Extracted text start

# 10,000 and counting...



## Andyblue (Jun 20, 2017)

Just hit a milestone - my 10,000th post since joining a few years back.

Thanks for having me and the forum has been a wealth of knowledge, hoping I've been able to add a little myself. :thumb:

It's still a great forum to be on - long may it last :thumb:

So, here's to next 10,000 posts


----------



## greymda (Feb 16, 2014)

yey! !


----------



## nbray67 (Mar 22, 2012)

You really need to get out more Andy. :lol:


----------



## Lexus-is250 (Feb 4, 2017)

Well done mate but can see your plan. You've got Christmas giveaway top prizes all over you

Sent from my SM-A505FN using Tapatalk


----------



## pt1 (Feb 8, 2014)

I thought you would be on at least 30'000 by now 
Congratulations 

Sent from my CLT-L09 using Tapatalk


----------



## Christian6984 (Dec 20, 2007)

Well done, racked up more than me and in a shorter time as well :thumb:


----------



## Soul boy 68 (Sep 8, 2013)

Andyblue said:


> Just hit a milestone - my 10,000th post since joining a few years back.
> 
> Thanks for having me and the forum has been a wealth of knowledge, hoping I've been able to add a little myself. :thumb:
> 
> ...

Extracted text end

- [Written exercise]
Copy the forum thread word for word from "## Lexus-is250 (Feb" to "(Feb 8, 2014)". The lines after this point are separate from the forum thread.

Dataset excerpt start

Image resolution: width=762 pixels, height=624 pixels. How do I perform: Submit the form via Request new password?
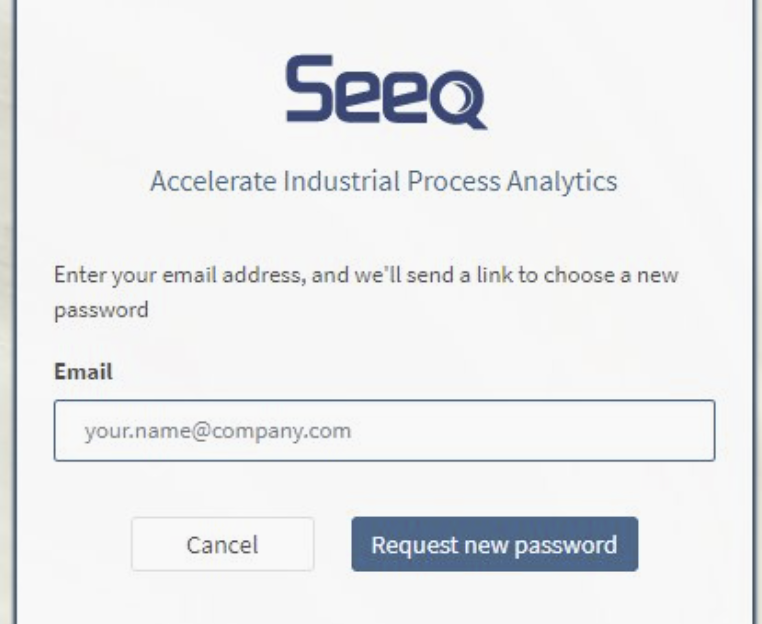coord(494,545)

Dataset excerpt end

- [The response]
## Lexus-is250 (Feb 4, 2017)

Well done mate but can see your plan. You've got Christmas giveaway top prizes all over you

Sent from my SM-A505FN using Tapatalk


----------



## pt1 (Feb 8, 2014)